Marcus Friesen—a research intern with the GIS & Natural Resource Management team at Selkirk Innovates—is using remote sensing imagery to enhance the accuracy and detail of maps. He’s applying skills and knowledge he learned earning his bachelor's degree in Geographic Information Systems (GIS).
In a recent forest health project, Friesen applied machine-learning techniques to drone-collected imagery to distinguish between healthy and unhealthy trees in subalpine and mixed-species Kootenay forests. This research aids land managers in identifying the endangered species whitebark pine from other commercial tree species.

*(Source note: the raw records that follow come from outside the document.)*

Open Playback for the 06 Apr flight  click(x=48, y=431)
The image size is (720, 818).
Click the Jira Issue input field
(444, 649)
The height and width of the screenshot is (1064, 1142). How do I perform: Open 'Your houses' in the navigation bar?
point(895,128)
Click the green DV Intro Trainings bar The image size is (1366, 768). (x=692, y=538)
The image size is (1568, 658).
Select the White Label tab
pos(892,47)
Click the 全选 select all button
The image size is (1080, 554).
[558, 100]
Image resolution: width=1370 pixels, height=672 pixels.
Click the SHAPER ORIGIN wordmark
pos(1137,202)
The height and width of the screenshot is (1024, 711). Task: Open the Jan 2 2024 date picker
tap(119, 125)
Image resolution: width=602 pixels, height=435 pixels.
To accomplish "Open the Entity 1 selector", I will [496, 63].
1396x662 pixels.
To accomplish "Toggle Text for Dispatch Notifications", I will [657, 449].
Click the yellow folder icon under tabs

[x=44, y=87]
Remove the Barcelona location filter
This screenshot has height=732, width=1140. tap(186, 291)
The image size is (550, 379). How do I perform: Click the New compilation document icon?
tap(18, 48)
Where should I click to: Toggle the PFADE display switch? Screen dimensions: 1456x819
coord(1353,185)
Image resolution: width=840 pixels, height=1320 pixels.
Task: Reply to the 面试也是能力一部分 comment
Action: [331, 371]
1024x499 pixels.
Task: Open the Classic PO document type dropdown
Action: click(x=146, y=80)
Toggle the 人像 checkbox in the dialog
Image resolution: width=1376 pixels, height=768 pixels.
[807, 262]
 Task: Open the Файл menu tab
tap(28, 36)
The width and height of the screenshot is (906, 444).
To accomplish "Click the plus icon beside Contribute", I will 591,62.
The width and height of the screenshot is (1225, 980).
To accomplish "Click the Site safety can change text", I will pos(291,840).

The project also focuses on detecting unhealthy trees before forest pests and pathogens spread, such as bark beetles or blister rust.
Friesen and the team, led by Dr. Brendan Wilson, developed integrative workflows for various technologies, including remotely piloted aircraft systems, LiDAR, multispectral and thermal sensors. They explored technological possibilities beyond ground-based surveys, demonstrating the finer degree of detail obtainable from remotely sensed imagery.
“Participating in this project, from data collection to processing and analysis, has been an amazing experience,” says Friesen. “I have greatly expanded my knowledge and understanding of GIS technologies and their applications in the forestry industry, including programming and machine-learning algorithms.”